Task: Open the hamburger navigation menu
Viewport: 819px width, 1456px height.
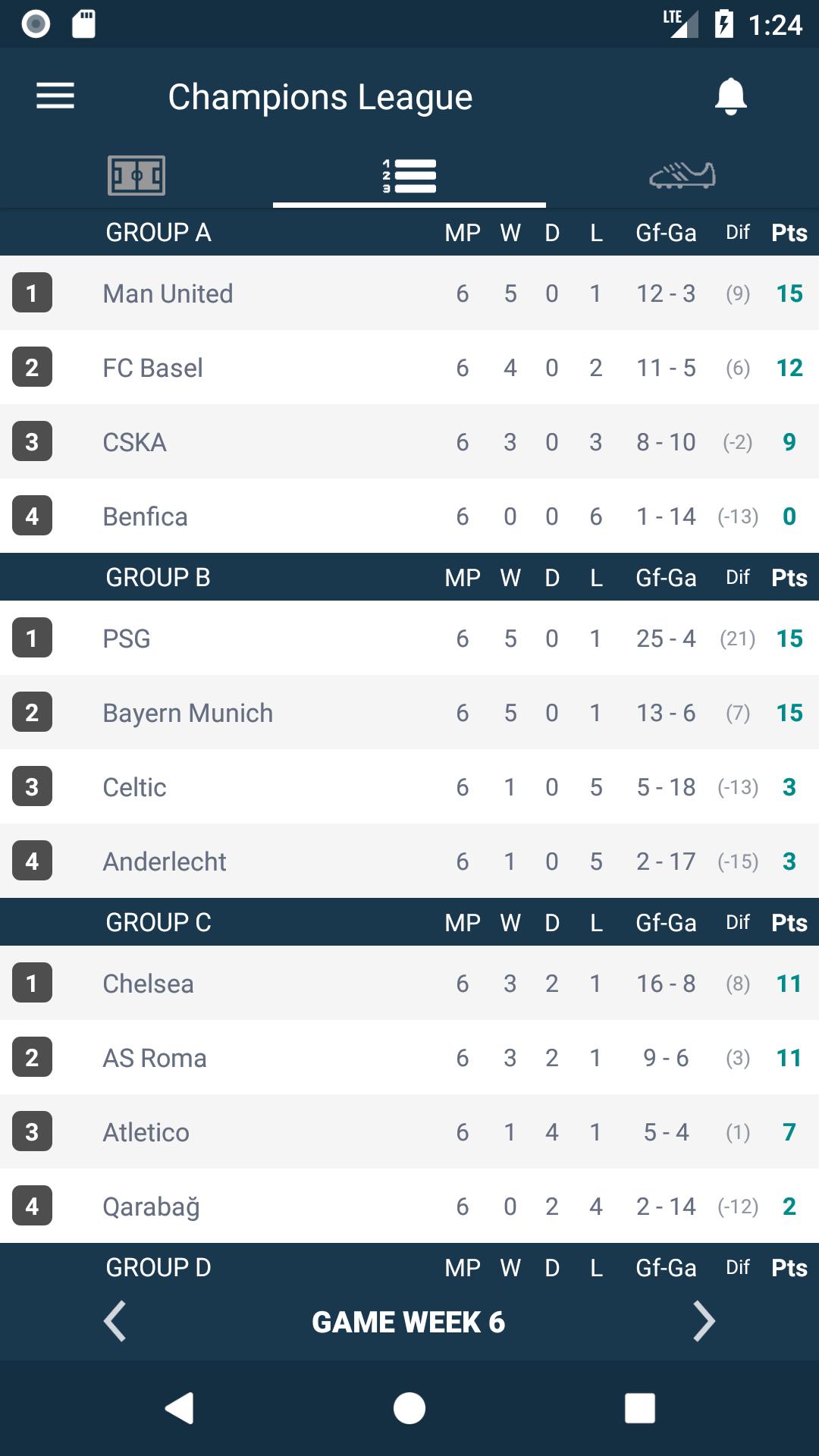Action: 55,96
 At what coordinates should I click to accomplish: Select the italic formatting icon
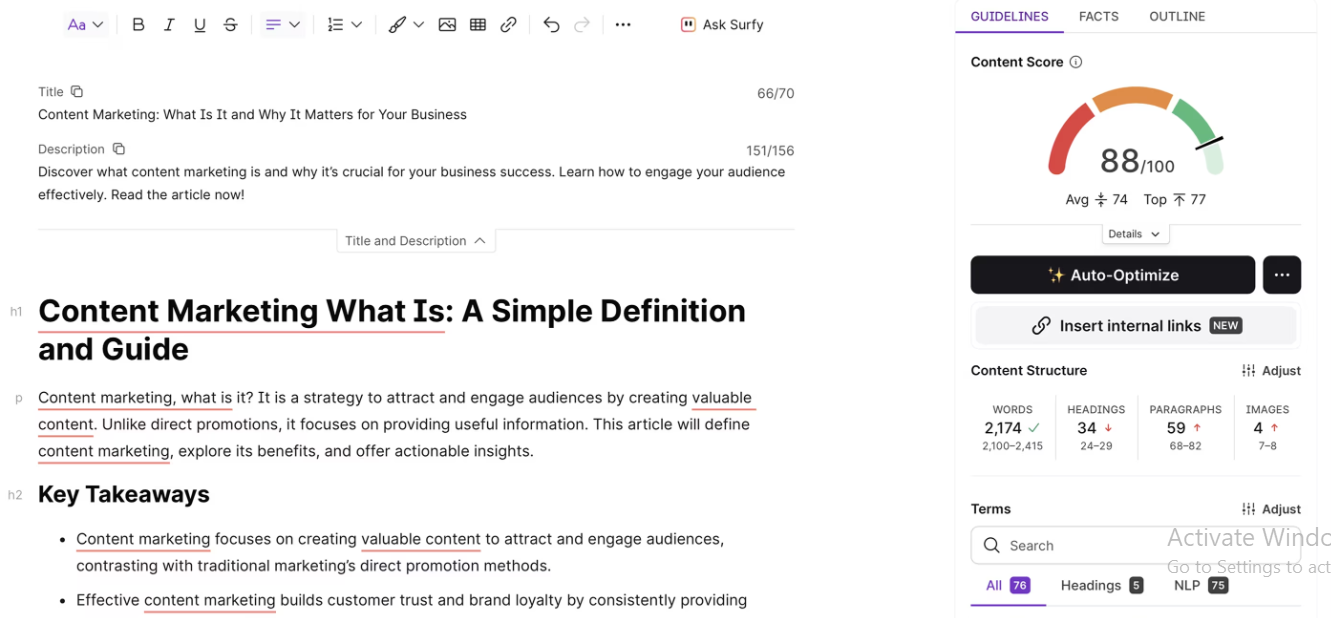click(x=169, y=24)
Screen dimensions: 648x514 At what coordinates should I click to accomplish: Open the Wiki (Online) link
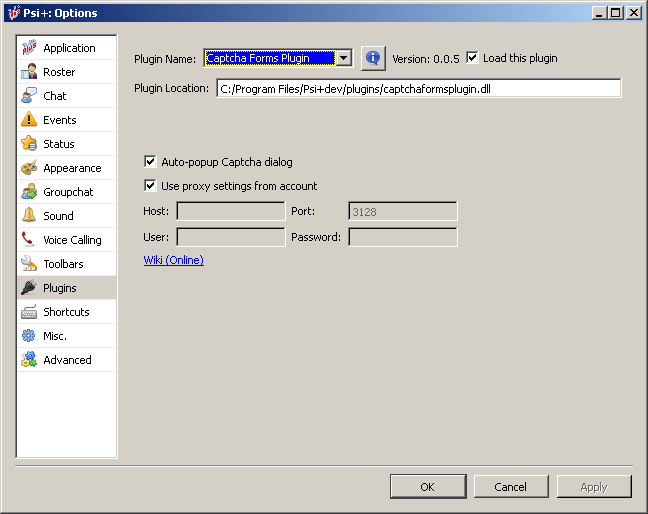174,260
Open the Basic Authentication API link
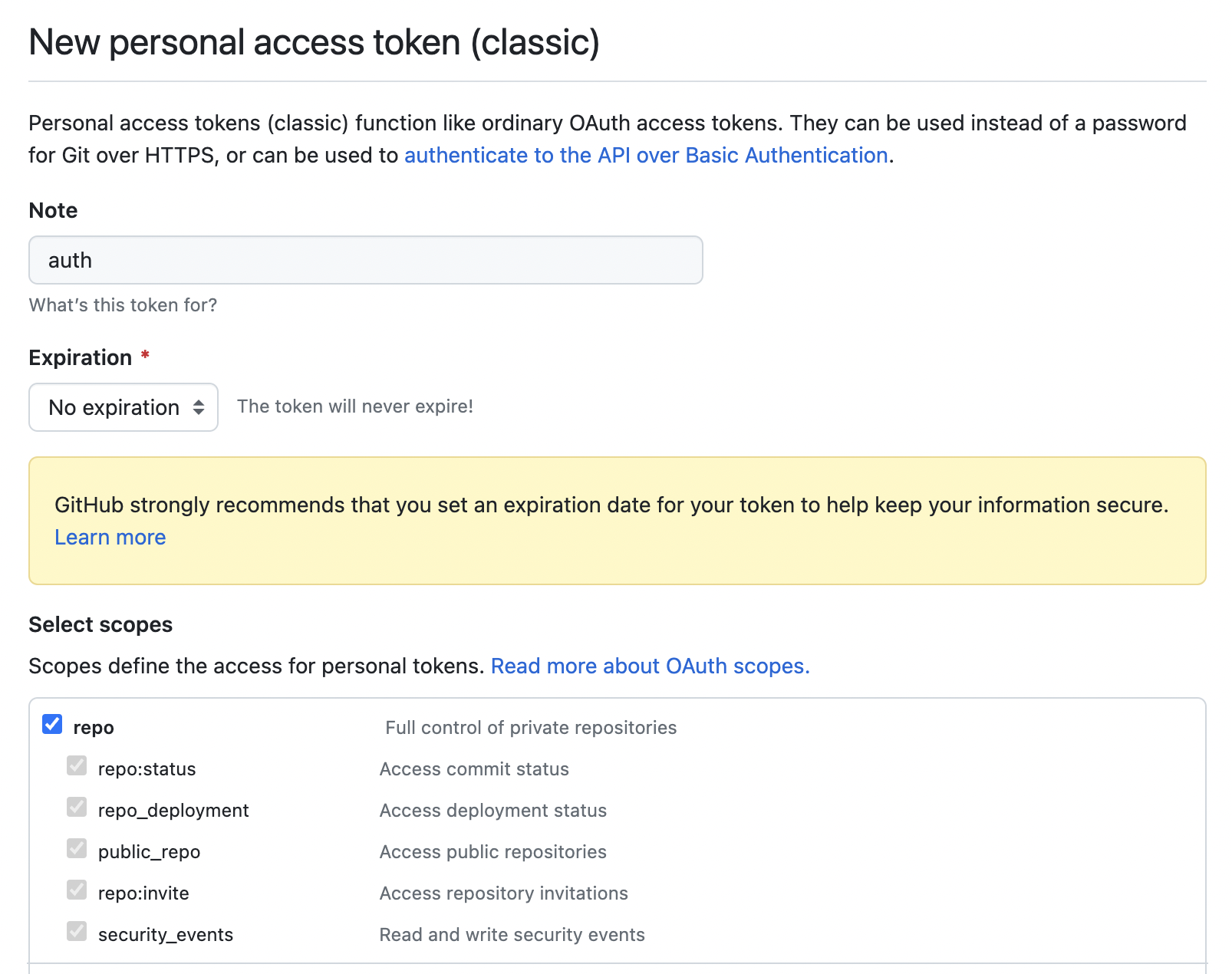 pos(646,155)
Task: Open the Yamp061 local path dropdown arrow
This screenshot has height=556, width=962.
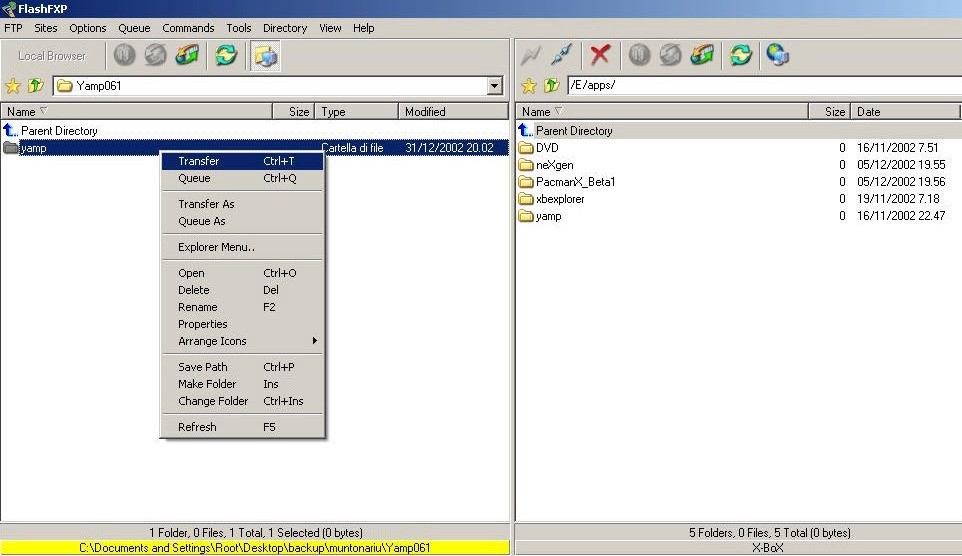Action: [x=495, y=86]
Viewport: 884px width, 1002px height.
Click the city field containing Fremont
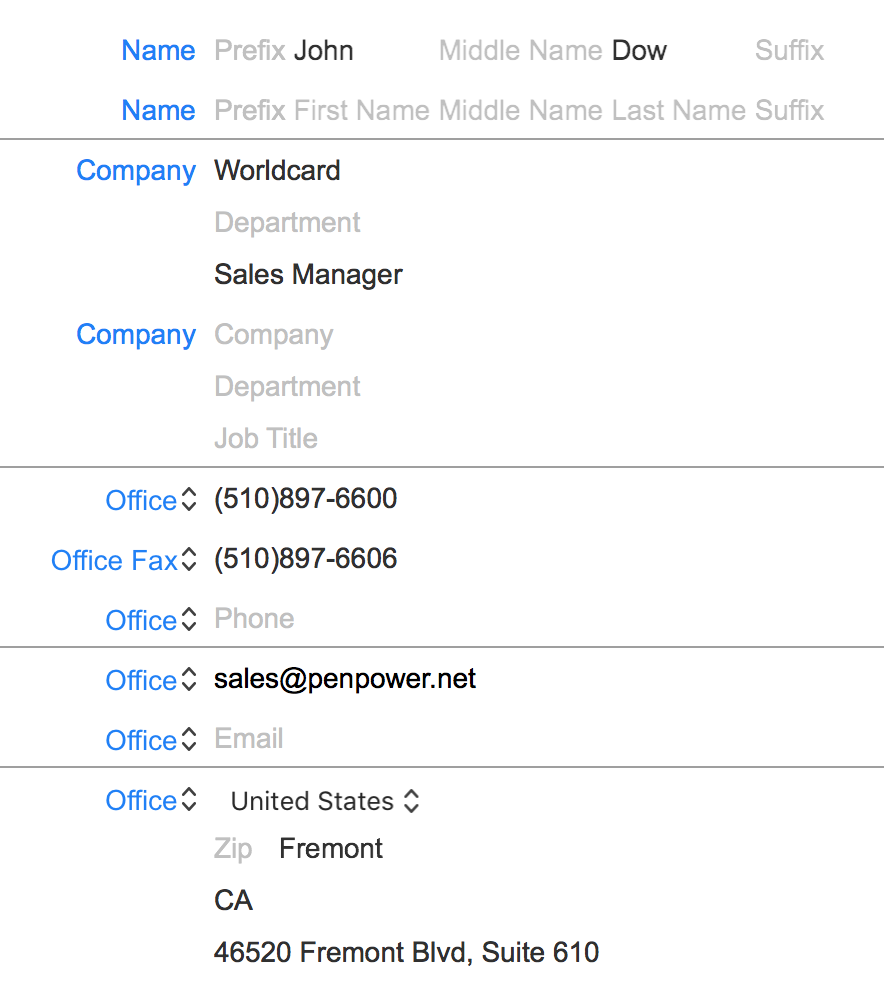pyautogui.click(x=331, y=849)
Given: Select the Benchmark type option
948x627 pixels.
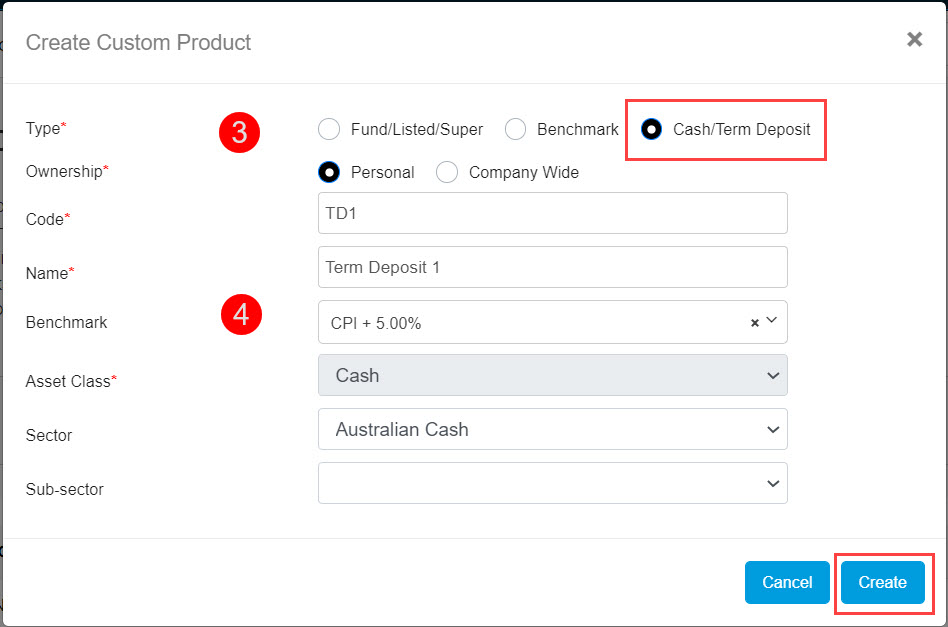Looking at the screenshot, I should pos(515,129).
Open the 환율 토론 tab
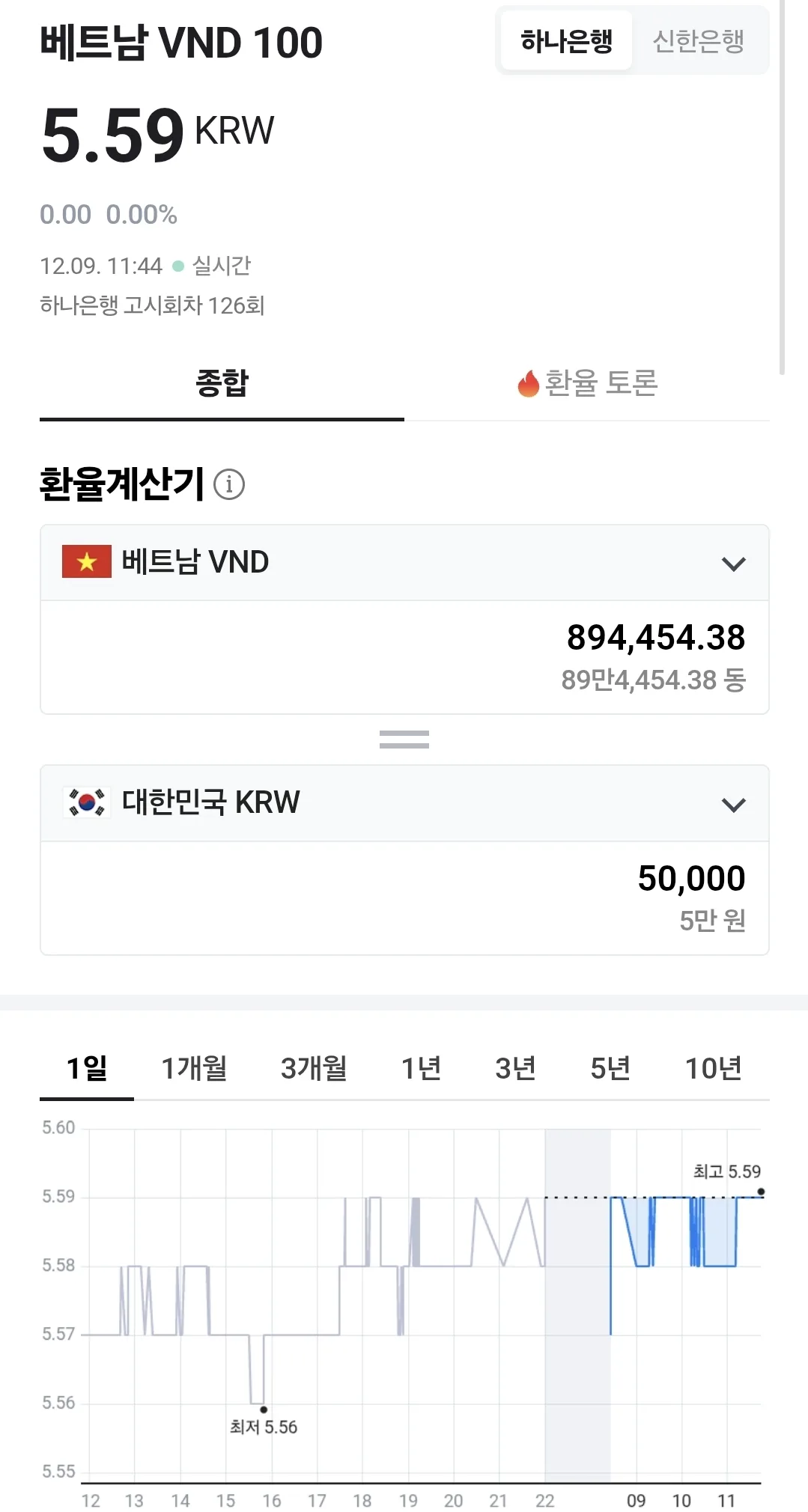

_ _ _

▶ EXERCISE TASK: Retype every one of the entries above verbatim, line for line, omitting the pictures from your answer.

▶ THE SOLUTION:
Task: Open the hamburger navigation menu
Viewport: 819px width, 1456px height.
Action: 55,96
 At what coordinates should I click to accomplish: Select the italic formatting icon
click(x=169, y=24)
Screen dimensions: 648x514 At what coordinates should I click to accomplish: Open the Wiki (Online) link
174,260
Open the Basic Authentication API link
 pos(646,155)
Task: Open the Yamp061 local path dropdown arrow
This screenshot has height=556, width=962.
Action: [x=495, y=86]
Viewport: 884px width, 1002px height.
Click the city field containing Fremont
pyautogui.click(x=331, y=849)
Given: Select the Benchmark type option
948x627 pixels.
Looking at the screenshot, I should pos(515,129).
Open the 환율 토론 tab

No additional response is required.